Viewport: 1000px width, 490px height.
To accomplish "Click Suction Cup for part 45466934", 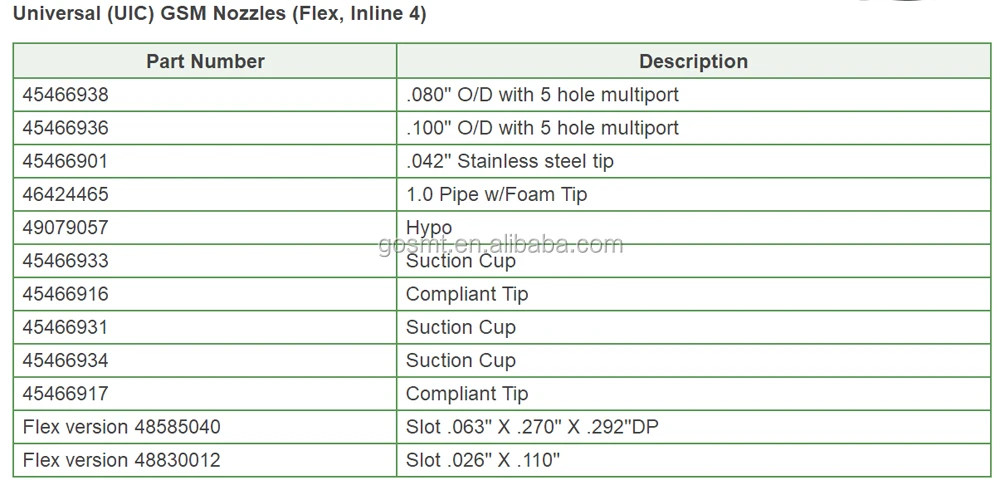I will click(460, 360).
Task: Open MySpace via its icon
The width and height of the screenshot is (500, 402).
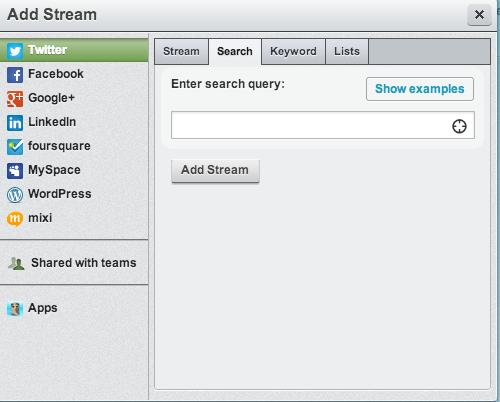Action: 15,171
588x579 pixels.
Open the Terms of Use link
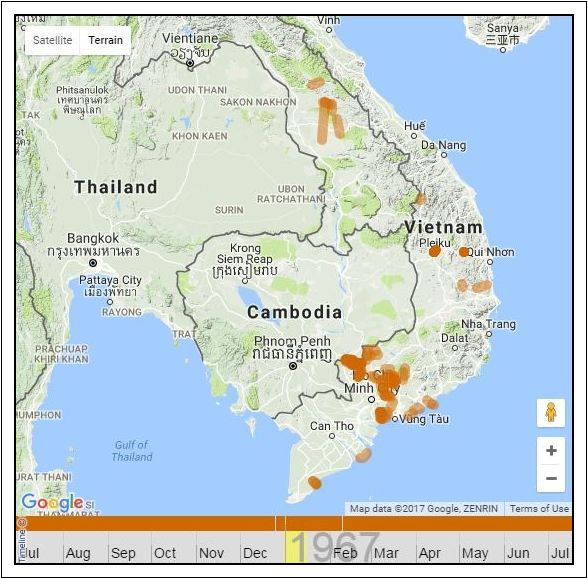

Directions:
Please write out, word for word, only the lines from the one holding "The width and" through the end of the records above, with both end lines included and the pictures dropped.

Solution for this problem:
The width and height of the screenshot is (500, 402).
Action: 15,171
588x579 pixels.
Open the Terms of Use link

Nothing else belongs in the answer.